Commercial vessel crewing and safety operation reveals more education needed
14 June 2013
Operation Commercial Vessels carried out by Roads and Maritime Services (RMS) during May revealed more work needs to be done around planned changes to the national standard for commercial vessels.
“There was a 97.1 per cent compliance rate for commercial vessels randomly checked by RMS Boating Safety Officers (BSO) during the campaign,” RMS Maritime Acting Director Michael Wright said.
“This is a high compliance rate but shows operators need more education ahead of the changes which are due to be introduced next month.
“There was found to be some complacency with crew records, drills and safety management system details.
“One of the biggest concerns was found to be many survey books were not being properly filled in, kept up to date and on board as required for all commercial vessels when at sea.
“There was no particular class of commercial vessel that performed better or worse than others although several tug boats had deficiencies which have now been rectified.
“In the south of the state, twelve formal warnings were issued for not displaying a current registration label. Two formal warnings were issued for unregistered vessels for which survey inspection fees had been paid but registration was not completed.
“The campaign included an education focus to gauge understanding of the pending NSCV legislation which from 1 July will see the Australian Maritime Safety Authority (AMSA) become the national regulator for commercial vessels.
“The benefits of the national system will include a simplified set of maritime safety laws in time, a clear and consistent application of nationally agreed standards across the country, and a uniform approach to safety requirements.
“RMS will continue to provide services on behalf of AMSA for domestic commercial vessels and crew certificates.

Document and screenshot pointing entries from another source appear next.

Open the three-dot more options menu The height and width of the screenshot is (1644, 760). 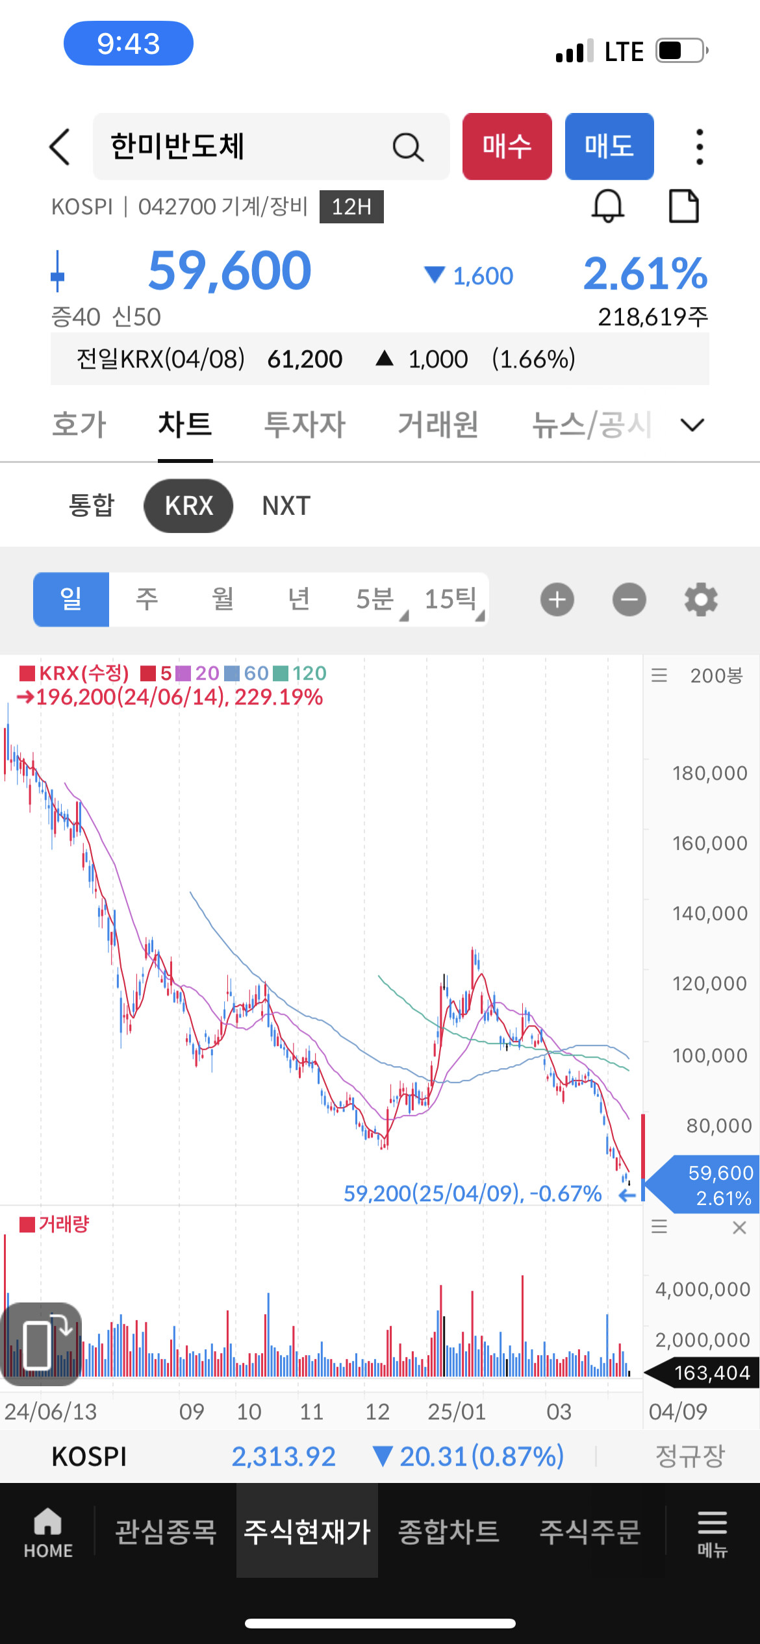pos(699,147)

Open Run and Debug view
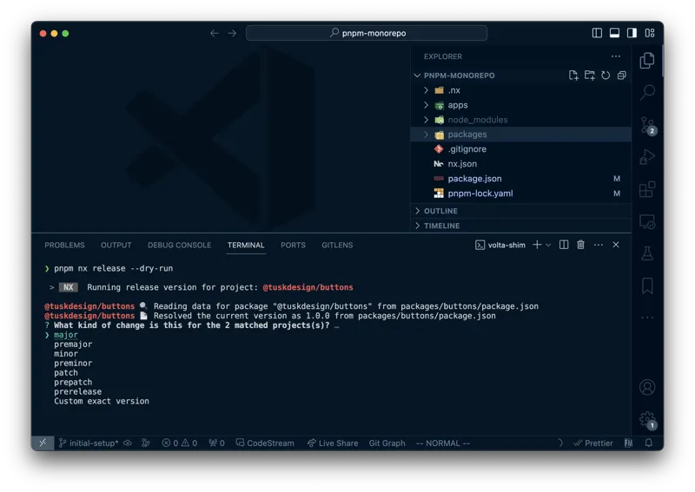tap(646, 157)
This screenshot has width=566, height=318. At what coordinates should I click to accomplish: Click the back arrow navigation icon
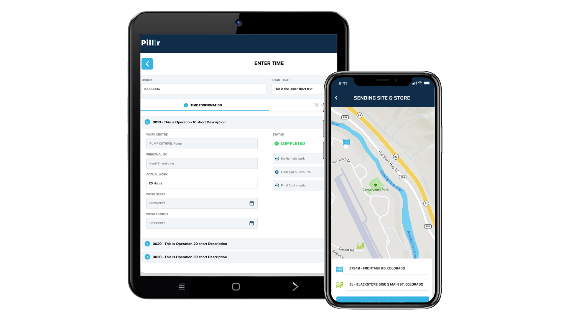tap(147, 64)
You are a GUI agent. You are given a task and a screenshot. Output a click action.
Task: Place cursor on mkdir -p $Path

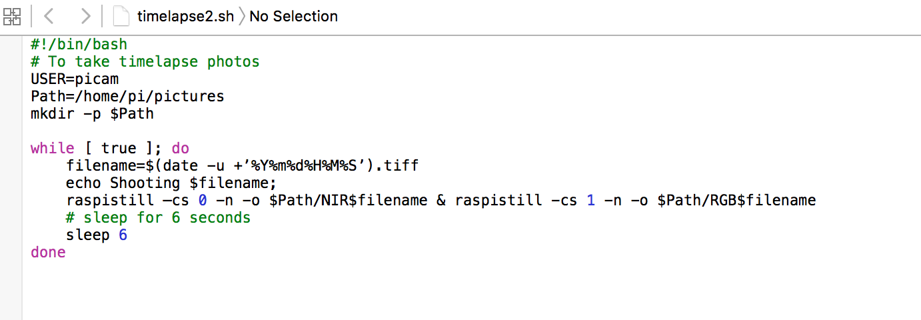tap(92, 114)

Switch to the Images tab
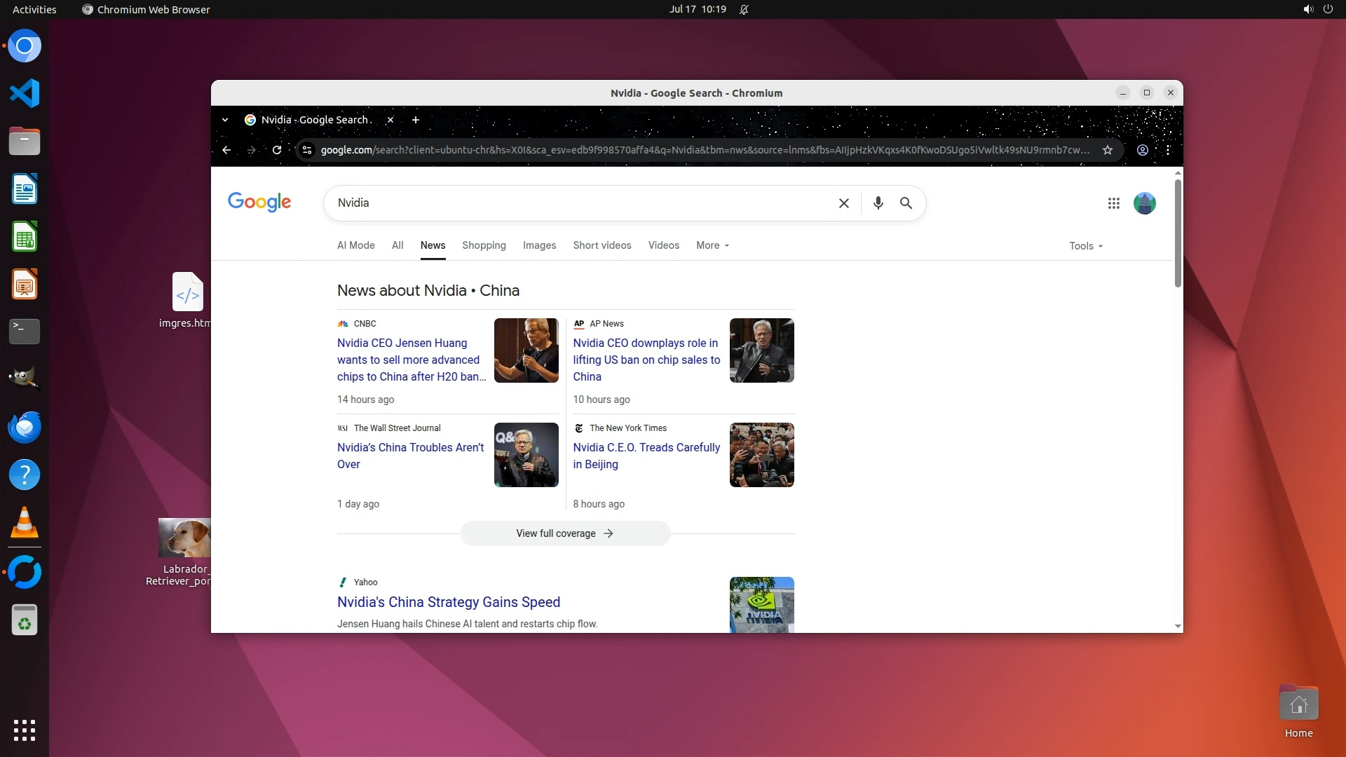coord(539,245)
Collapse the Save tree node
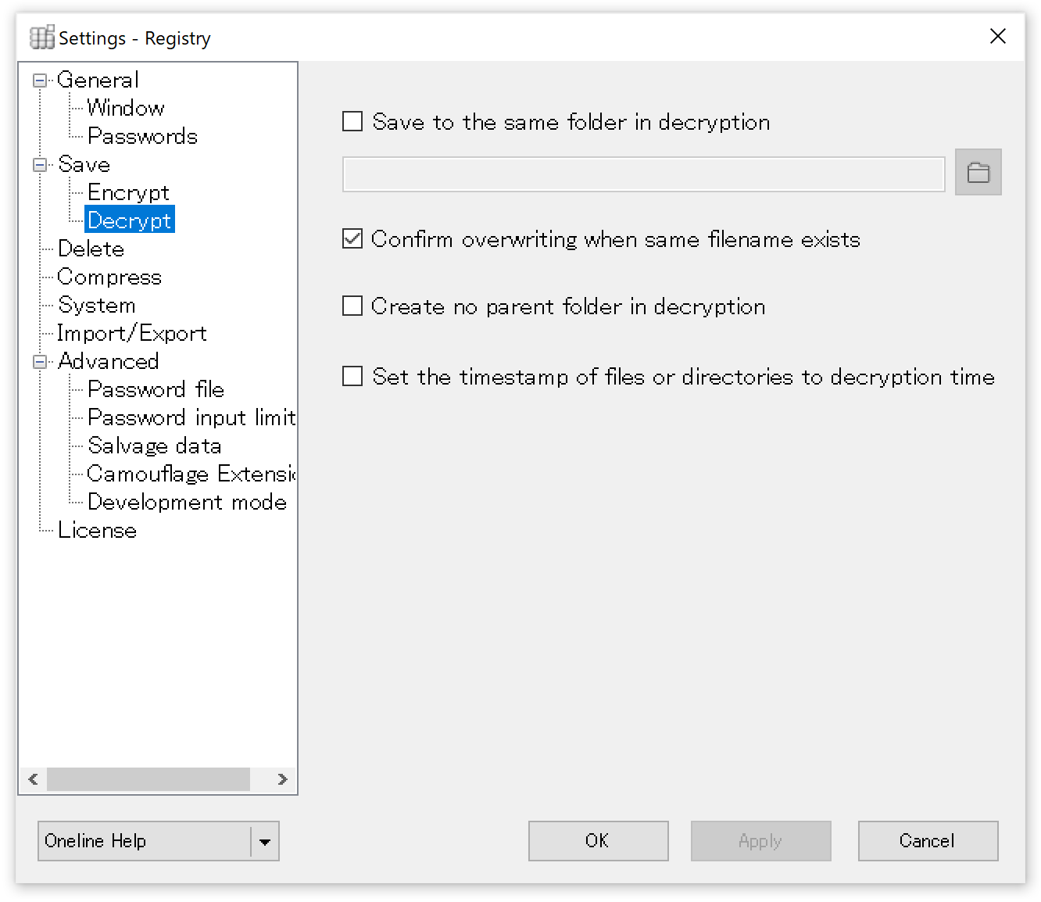1041x902 pixels. (39, 165)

“Anecdotal evidence gathered during the campaign revealed operators of larger vessels who travel to and from Sydney were aware of changes to the national standard for commercial vessels (NSCV) but local operators were not as aware, so more work needs to be done here.
“RMS will this month contact all commercial operators via a mail out, which follows a letter sent in November last year. A series of advertisements detailing the changes are also scheduled to appear in newspapers around NSW,” Mr Wright said.
There are about 9000 registered commercial vessels in NSW, including passenger boats, houseboats, party boats, oyster punts, work boats, fishing boats and tourist boats.